Although there are some cryonicists who believe that Robert Ettinger would be the perfect cryonicist to win sympathy for voluntary self-euthanasia to improve cryopreservation, I am not one of them. How can you justify voluntary euthanasia in a non-terminal person when there is no way of knowing how many years of life that person could be expected to live? How can you justify voluntary euthanasia for ANYONE not suffering from a terminal disease, or expect the public to be sympathetic to voluntary self-euthanasia under these conditions? Even for terminal cryonics patients, I would not be to eager to see a public association of cryonics with self-euthanasia or physician-assisted suicide. Cryonicists would be accused of taking advantage of mentally-compliant sick and elderly people for monetary reasons, which would lead to even more cryonics-unfriendly legislation.

And there are practical problems, not the least of which is the danger of autopsy. Many cryonicists, myself included, cling to life tenaciously — much more tenaciously than the average person. I would find it very difficult to euthanize myself or have myself euthanized. The ideal situation is when death is nearly certain to occur within a week. But this is the condition in which standbys are typically initiated, not the condition in which standbys fail to occur. Heart attack is a common cause of death, and this is most often unexpected. Most cryonicists who receive standby are people dying of cancer, and whose slide toward death is along a more predictable path. The ability of cancer victims to euthanize themselves would make the standby process easier, but that would have no effect on reducing the number of cryonicists who deanimate without standby, despite having arranged for standby. There are no convincing arguments that simplifying self-euthanasia or physician-assisted suicide will lead to the majority of cryonics cases having greatly improved cryopreservation by significantly reducing the number of cryonicists deanimating under unfavorable conditions.

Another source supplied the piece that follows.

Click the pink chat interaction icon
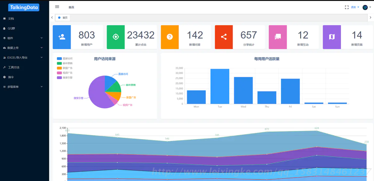 [278, 37]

October 2010 Cryonics Symposium in Germany

On the first weekend of October, 2010 I was an invited speaker at “Applied Cryobiology – Scientific Symposium on Cryonics” held in Goslar, Germany: The meeting was the first effort by the German Society for Applied Biostasis (DGAB) to create a milieu for scientific discussion of cryonics-related issues as well as to elevate the scientific status of cryonics and bring more scientists into the field. DGAB hopes to have another such symposium in two years.

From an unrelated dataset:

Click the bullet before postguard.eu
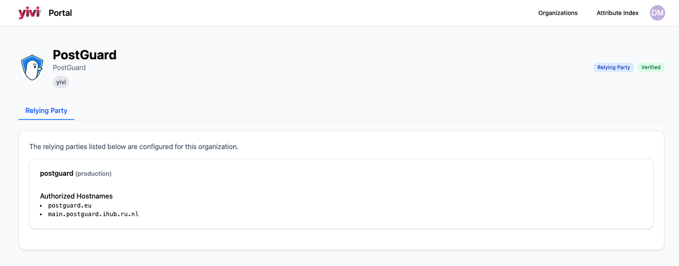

Goslar, Germany is a World Heritage Site and tourist center based on the fact that it was the beginning of German industry nearly a thousand years ago as a rich source for mining many minerals. Goslar became a free imperial city and was a favorite residence for many emperors. Goslar is also the city where the conference organizer lives.

With only about 10,000 tourists per year, and a location that is not close to a major city, Goslar can only be reached after several hours by car or train by those coming from outside of Germany. I chose to rent a car, partly because it was so much less expensive than train, and partly because of my curiosity about the Autobaun.

The German Autobahn is probably the only major highway system in the developed world that has portions without a maximum speed limit. I have no enthusiasm for speeding, but was curious to see what it is like to drive on the Autobahn. I reasoned that such a motorway would not be permitted to exist if it were littered with corpses and smashed vehicles. I found that much of the Autobahn had speed limits, there were many construction zones that restricted speed, and traffic jams were sometimes so bad that any forward motion was slow and intermittent. But there were a few times when I was traveling over 90 miles per hour in the flow of traffic, and being passed on my left by cars going so fast that I could have been standing still, relatively speaking. Nonetheless, it did not seem too dangerous.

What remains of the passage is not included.